Canta um repertório amplo, que
vai de músicas líricas a Janis Joplin, de Belmonte a Assis Valente.
Nem sei por onde anda, se fazendo carreira internacional ou
perdido por aí. Em sua carreira,
enfrentou série de preconceitos.
Dizia-se que fazia firulas demais
na voz privilegiada; escolhia repertórios apelativos, rebolava demais, sei-lá-o-que-mais se dizia
do artista.
Não ouvi seu último CD, mas
dizem que é dance de qualidade
duvidosa. Passo o que ouvi, sem
assinar em baixo porque ousaria
dizer, sem medo de forçar a barra,
que é dos maiores intérpretes da
história.
Nem se fale de sua voz, ou, melhor, de suas diversas vozes, da
voz de criança à voz de ogro, da
voz infantil à voz de baixo. Aí se
trata de um fenômeno sem paralelo, mas que poderia se constituir
apenas em objeto de curiosidade,
transformando-o em um imitador, ou mero personagem do
"show bizz", não houvesse por
trás da voz o intérprete.
O talento a que me refiro é o do
intérprete, a capacidade de incorporar qualquer música em seu repertório e o tratamento dado, a
interpretação, a pulsação da voz,
o crescendo que faz o corpo frágil
tomar conta do palco e a voz se
transmutar ao longo da música. E
a presença de palco, o corpo miúdo que vai se contorcendo com os
pés presos ao chão e depois se projeta sobre o público, montado exclusivamente em cima da voz, carisma que só havia testemunhado
em Elis Regina.
Anos atrás assisti-o em um
show em São Paulo com canções
de um CD em que interpretava do
samba-enredo "Bidu Sayão e o
Canto de Cristal" a Jackson do
Pandeiro. Sou fã incondicional de
Jackson, dos maiores cantores de
sincopado da história. Mas,
quando coloquei o CD no aparelho e se chegou à faixa de Jackson,
a do "toureiro", o balanço imprimido por Edson suplantava a
própria gravação original. No
palco, o sincopado era garantido
apenas pela pulsação da voz, uma
maneira de vibrar a garganta que
transformava as frases no fole de
uma sanfona.
Agora, na TV, o "Saudades da
Minha Terra", de Belmonte, começa com o rasqueado convencional. A voz vai crescendo e conduzindo o ritmo dos músicos que
o acompanham, todos de qualidade irrepreensível, terminando
em um crescendo em que a voz,
de início delicada, termina como
se no palco houvesse um tenor de
120 quilos. Depois, envereda por
um rock de Janis Joplin, mesclando a voz de criança com a voz metálica de Janis.

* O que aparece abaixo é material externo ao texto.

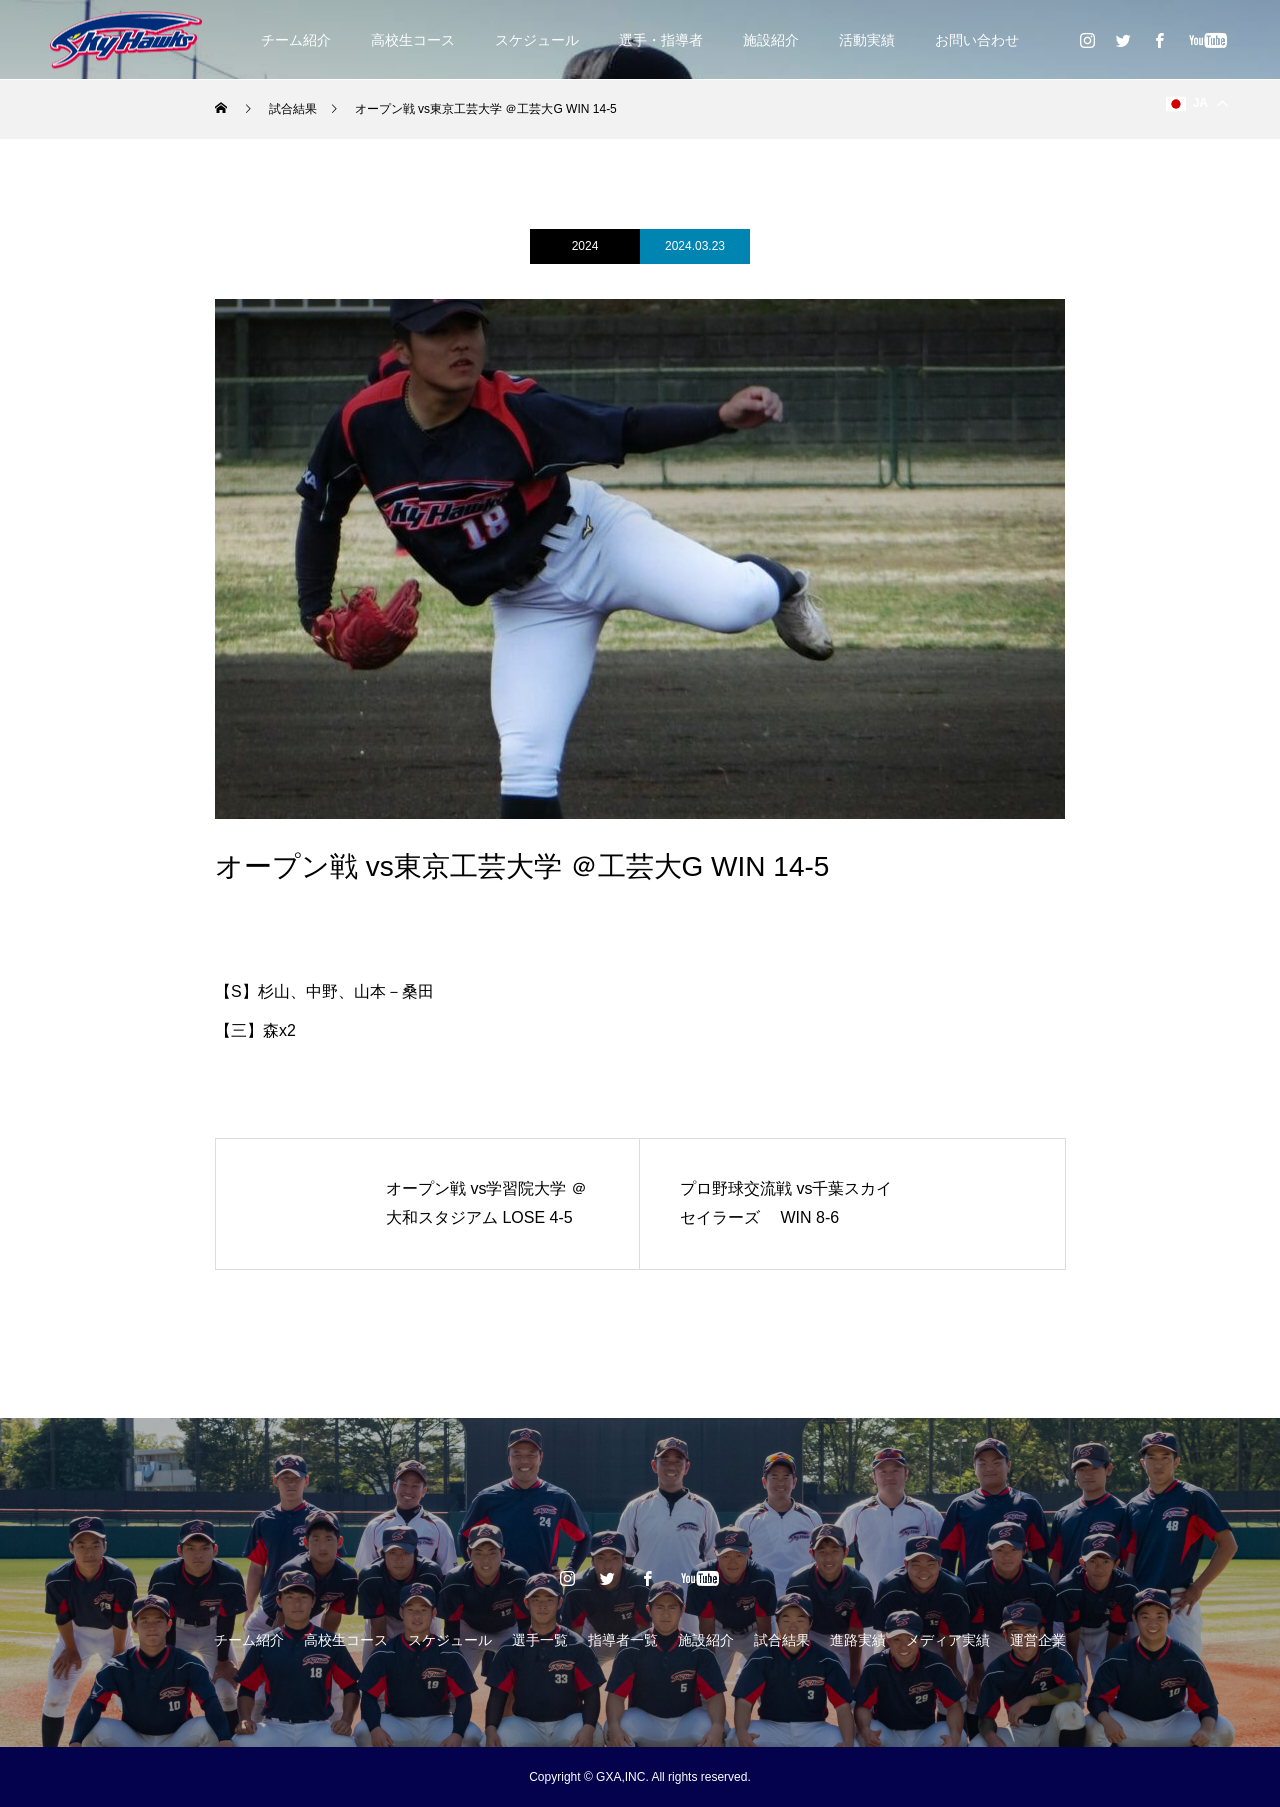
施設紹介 (771, 40)
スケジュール (537, 40)
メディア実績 (948, 1640)
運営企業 (1038, 1640)
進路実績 (858, 1640)
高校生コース (413, 40)
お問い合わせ (977, 40)
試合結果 (782, 1640)
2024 (585, 246)
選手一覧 (540, 1640)
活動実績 (867, 40)
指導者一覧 (623, 1640)
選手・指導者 (661, 40)
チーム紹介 (296, 40)
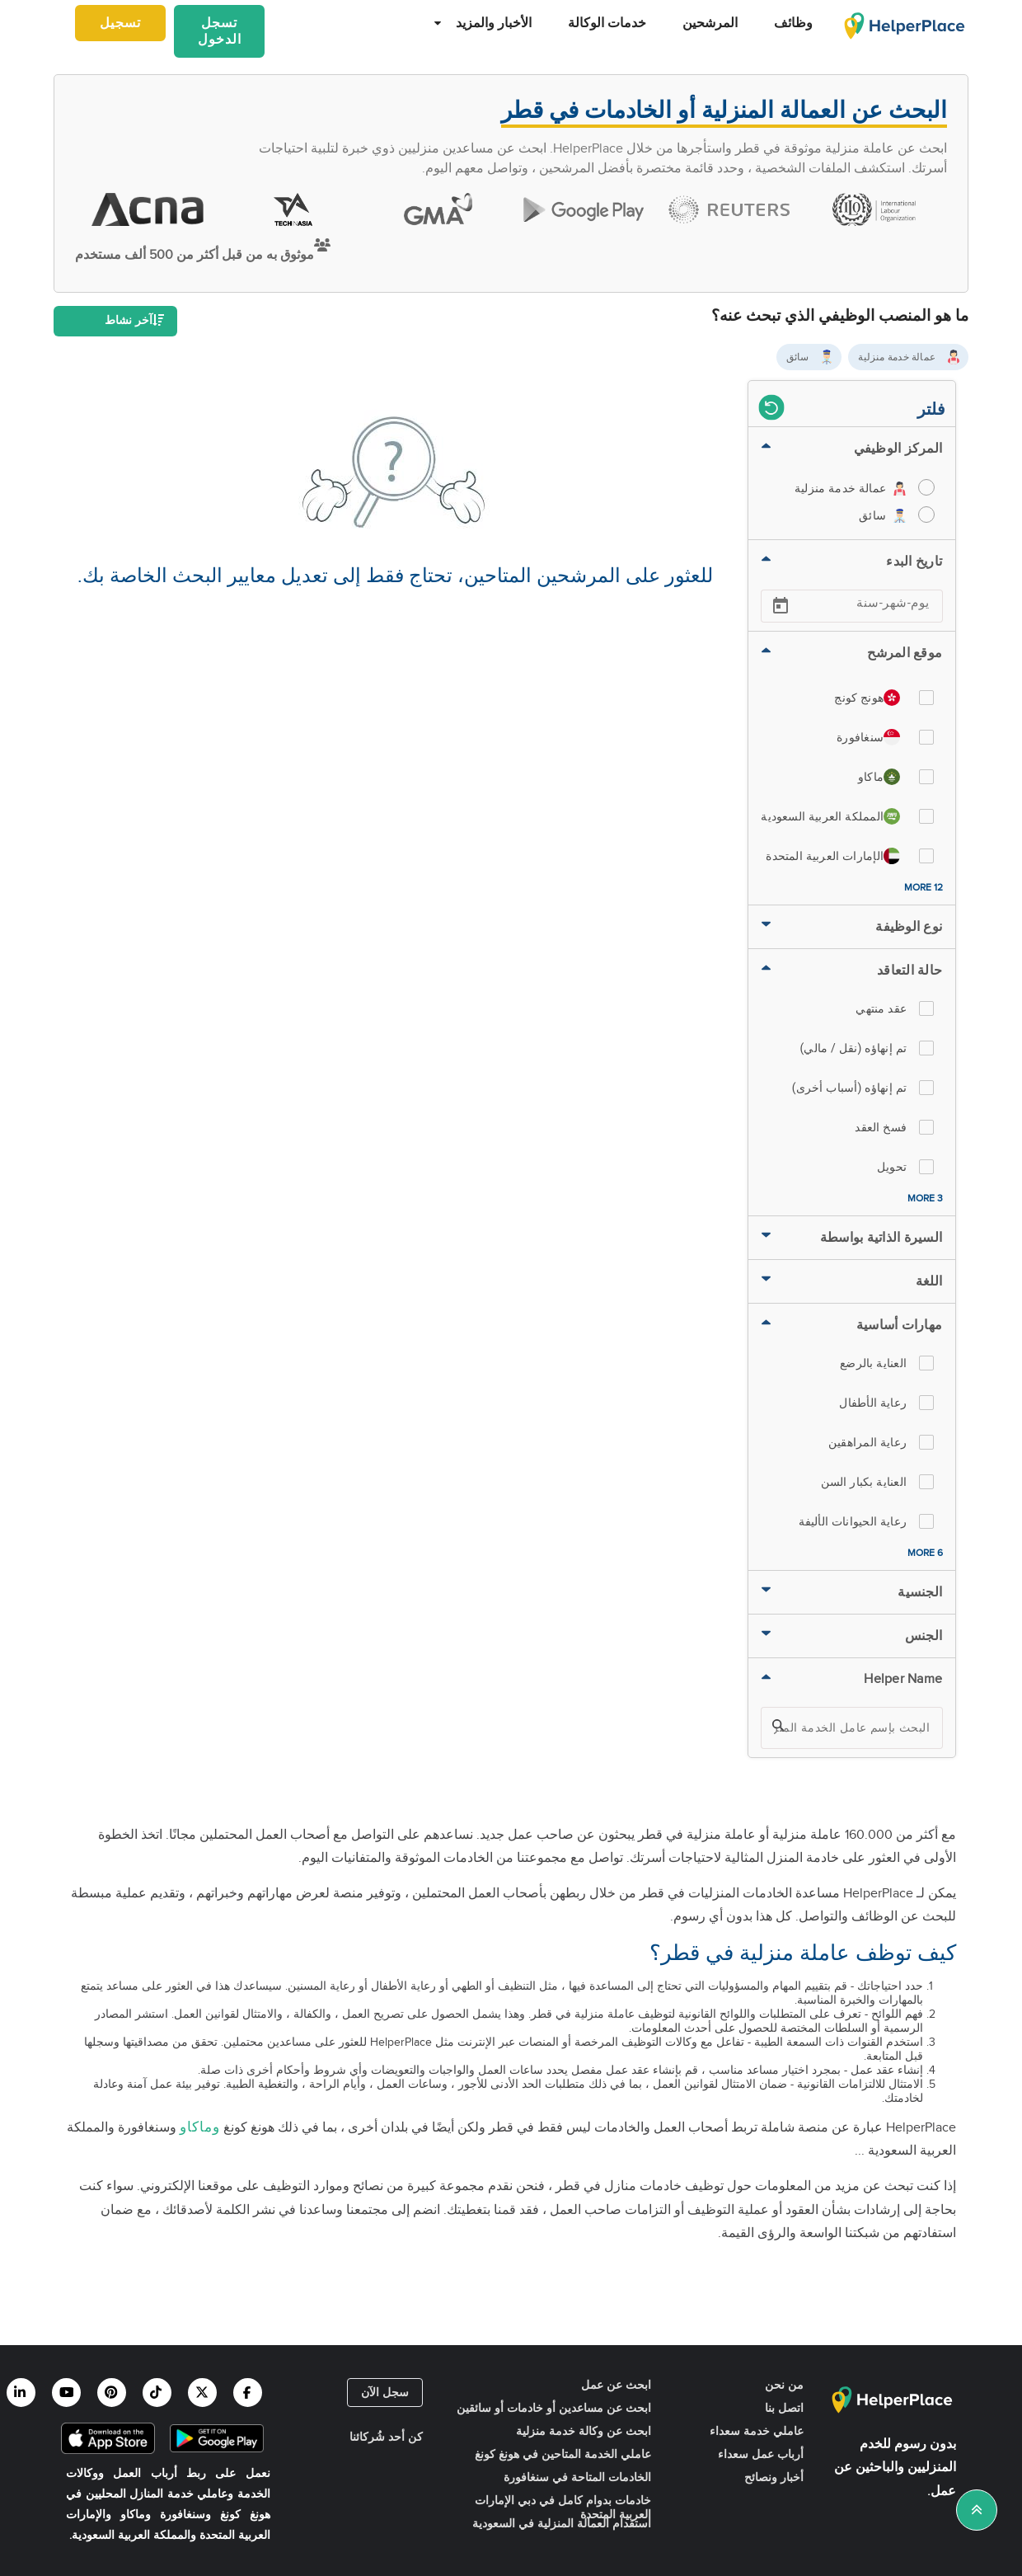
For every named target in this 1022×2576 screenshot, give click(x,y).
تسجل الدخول (219, 32)
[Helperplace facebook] (247, 2392)
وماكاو (200, 2127)
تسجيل (120, 23)
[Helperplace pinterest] (111, 2392)
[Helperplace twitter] (202, 2392)
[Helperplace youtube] (66, 2392)
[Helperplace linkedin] (21, 2392)
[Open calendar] (780, 606)
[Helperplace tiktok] (157, 2392)
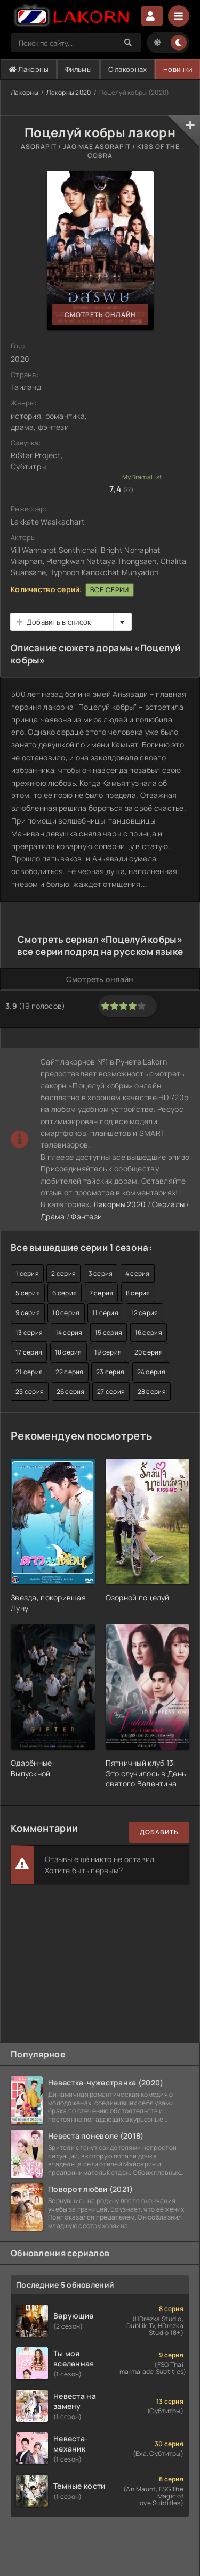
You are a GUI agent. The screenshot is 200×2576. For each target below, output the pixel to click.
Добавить (159, 1832)
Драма (53, 1216)
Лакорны (29, 69)
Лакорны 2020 (68, 92)
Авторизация (152, 16)
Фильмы (78, 69)
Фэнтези (86, 1216)
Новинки (177, 69)
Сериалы (168, 1204)
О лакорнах (127, 69)
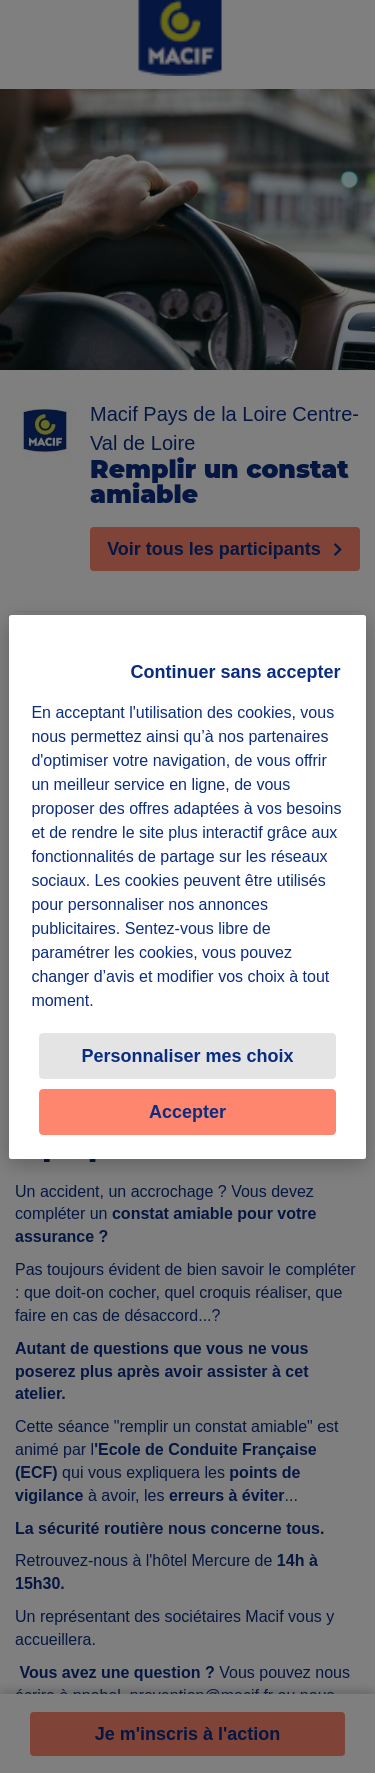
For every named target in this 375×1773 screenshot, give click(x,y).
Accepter (187, 1112)
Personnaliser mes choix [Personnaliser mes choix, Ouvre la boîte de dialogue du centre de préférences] (187, 1056)
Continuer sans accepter (236, 672)
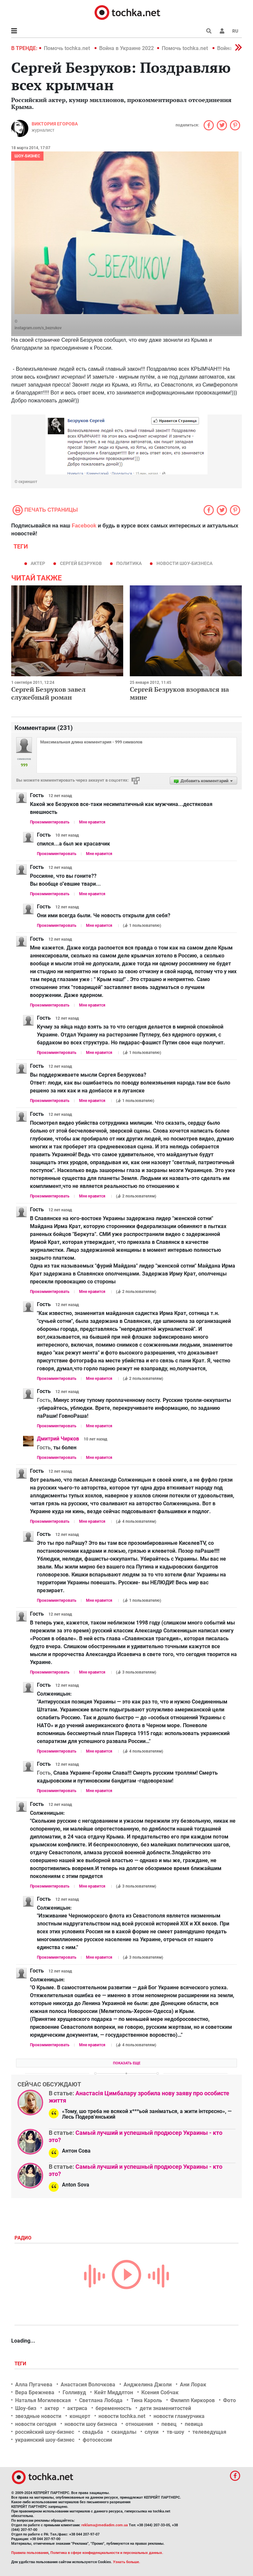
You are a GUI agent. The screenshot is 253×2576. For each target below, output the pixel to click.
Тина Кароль (146, 2400)
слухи (151, 2432)
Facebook (84, 525)
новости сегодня (35, 2424)
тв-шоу (175, 2432)
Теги (21, 2364)
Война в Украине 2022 (126, 48)
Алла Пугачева (33, 2384)
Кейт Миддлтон (113, 2392)
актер (38, 563)
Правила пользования (29, 2553)
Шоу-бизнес (27, 156)
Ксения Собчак (160, 2392)
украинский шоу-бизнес (44, 2440)
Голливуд (74, 2392)
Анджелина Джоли (148, 2384)
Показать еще (126, 2063)
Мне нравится (92, 822)
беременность (113, 2408)
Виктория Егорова (55, 123)
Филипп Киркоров (192, 2400)
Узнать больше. (126, 2562)
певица (194, 2424)
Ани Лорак (193, 2384)
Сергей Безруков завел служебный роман (48, 693)
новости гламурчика (179, 2416)
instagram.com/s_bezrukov (38, 328)
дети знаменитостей (165, 2408)
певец (169, 2424)
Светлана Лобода (101, 2400)
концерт (80, 2416)
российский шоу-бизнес (44, 2432)
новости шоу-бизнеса (184, 563)
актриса (77, 2408)
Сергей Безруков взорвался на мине (179, 693)
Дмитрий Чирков (58, 1439)
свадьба (92, 2432)
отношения (139, 2424)
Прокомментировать (50, 822)
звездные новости (38, 2416)
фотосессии (97, 2440)
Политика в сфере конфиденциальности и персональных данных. (106, 2553)
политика (129, 563)
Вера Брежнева (34, 2392)
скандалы (123, 2432)
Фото (229, 2400)
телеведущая (209, 2432)
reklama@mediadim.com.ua (104, 2525)
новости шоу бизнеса (91, 2424)
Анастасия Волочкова (88, 2384)
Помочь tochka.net (67, 48)
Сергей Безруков (81, 563)
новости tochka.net (121, 2416)
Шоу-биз (25, 2408)
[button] (222, 31)
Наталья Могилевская (43, 2400)
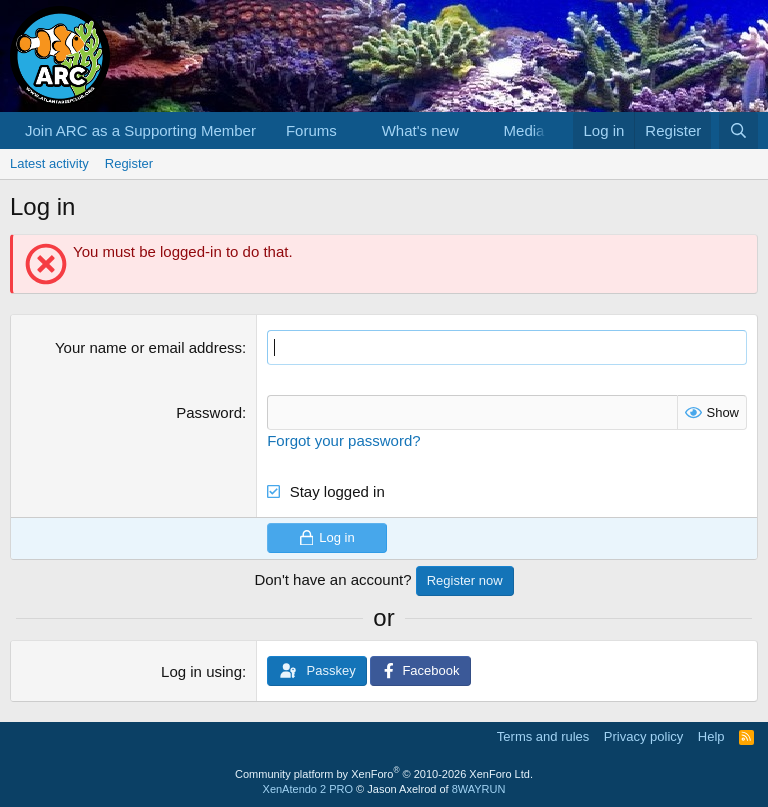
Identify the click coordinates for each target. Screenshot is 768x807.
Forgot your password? (343, 440)
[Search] (738, 130)
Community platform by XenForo (384, 774)
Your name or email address (148, 347)
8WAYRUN (479, 789)
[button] (353, 130)
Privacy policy (643, 736)
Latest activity (49, 163)
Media (524, 130)
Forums (311, 130)
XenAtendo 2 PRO (308, 789)
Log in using (201, 671)
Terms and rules (543, 736)
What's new (420, 130)
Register (129, 163)
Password (209, 412)
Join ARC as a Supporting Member (140, 130)
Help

Edson nasceu em Santo André,
em 1967. Filho de mecânico e de
bordadeira, começou a carreira
cantando em coro de igreja evangélica. Depois, passou a cantar na
rua, na mesma Barão de Itapetininga que, anos depois, revelaria
um gênio que não se realizou, o
menino Charles da Flauta.
Fez musical, teatro, e de 1993 a
1996 lançou três CDs pela Sony,
entre os quais o clássico em que
interpretava o samba-enredo da
Beija-Flor em homenagem a Bidu
Sayão, "Ave Maria" (Vicente Paiva e Jaime Redondo), homenageando Dalva de Oliveira, e a
música de Jackson do Pandeiro.
Passou algum tempo fora, em turnês por países da Europa. Nesse
tempo todo, a qualidade impecável dos arranjos foi garantida por
uma parceria com o maestro Miguel Briamonte.
A qualidade musical dos arranjos e do intérprete autorizou-o a
mesclar uma enorme gama de estilos, da música lírica ao xaxado,
do rock à música sertaneja, imprimindo sempre a mesma qualidade de voz e interpretação.
Por não se ater a movimentos, a
grupos, ao que se convencionou
chamar de bom-tom musical, é
possível que leve tempo para o devido reconhecimento. Desde que
o assisti naquele palco do Tom
Brasil, Edson Cordeiro entrou no
meu universo sonoro como um
dos maiores intérpretes que jamais ouvi.